Just like with other subscription services, listeners can follow general topics and specific creators’ channels. Thanks to a partnership with Vevo, there’s a solid amount of musicians and music videos available. A large number of performers have portions of their video catalogs available through Vevo, but the goal of offering paid windowing access doesn’t seem to be in full swing yet. For instance, Taylor Swift’s latest music video is not on the platform, but it is on her Vevo channel on YouTube. There’s also nothing from Jack White’s sophomore album.
There don’t appear to be many additional channels for more than specific artists. We found Jay-Z’s Life+Times channel, which has a broader look at culture, with an emphasis on music and going behind-the-scenes with artists.

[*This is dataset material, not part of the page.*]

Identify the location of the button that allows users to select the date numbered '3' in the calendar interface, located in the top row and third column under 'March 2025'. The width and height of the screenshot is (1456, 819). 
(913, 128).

It’s a great example of the type of multi-channel network that could thrive on a platform like Vessel: high production quality, great exclusive videos, and lots of star power. However, it was one of the only such channels we found for music. That’s likely due to the newness of the platform, and we’re pleased to see so much interest from some of the music industry’s top performers.
Again, this is still Vessel’s beta stage. The approach artists take to Vessel will likely change over time. Not only will the network add more creators to its stable, but more of the business leaders may also be getting involved. For instance, Universal Music Group formally signed with Vessel today. “Jason and his team recognize the substantial value of the music videos created by our world class roster of artists and have built a platform that promises fans a first-rate experience while providing artists and labels new ways to increase the monetization of their creative work,” Chairman and CEO Lucian Grainge said of the deal.
Music is just one of Vessel’s focuses, and it actually seems to take a backseat to the breadth of channels dedicated to vloggers, comedy, and more narrative short-form video. For a network that promises exclusives, having a large roster of creators and topics will be important for Vessel’s success, and it does appear to have started out strong on that front. We’re excited to see what other partnerships and exclusives Vessel can attract. Windowing seems to have a growing number of supporters within the industry; the trick will be convincing fans and listeners that the exclusives are worth paying for.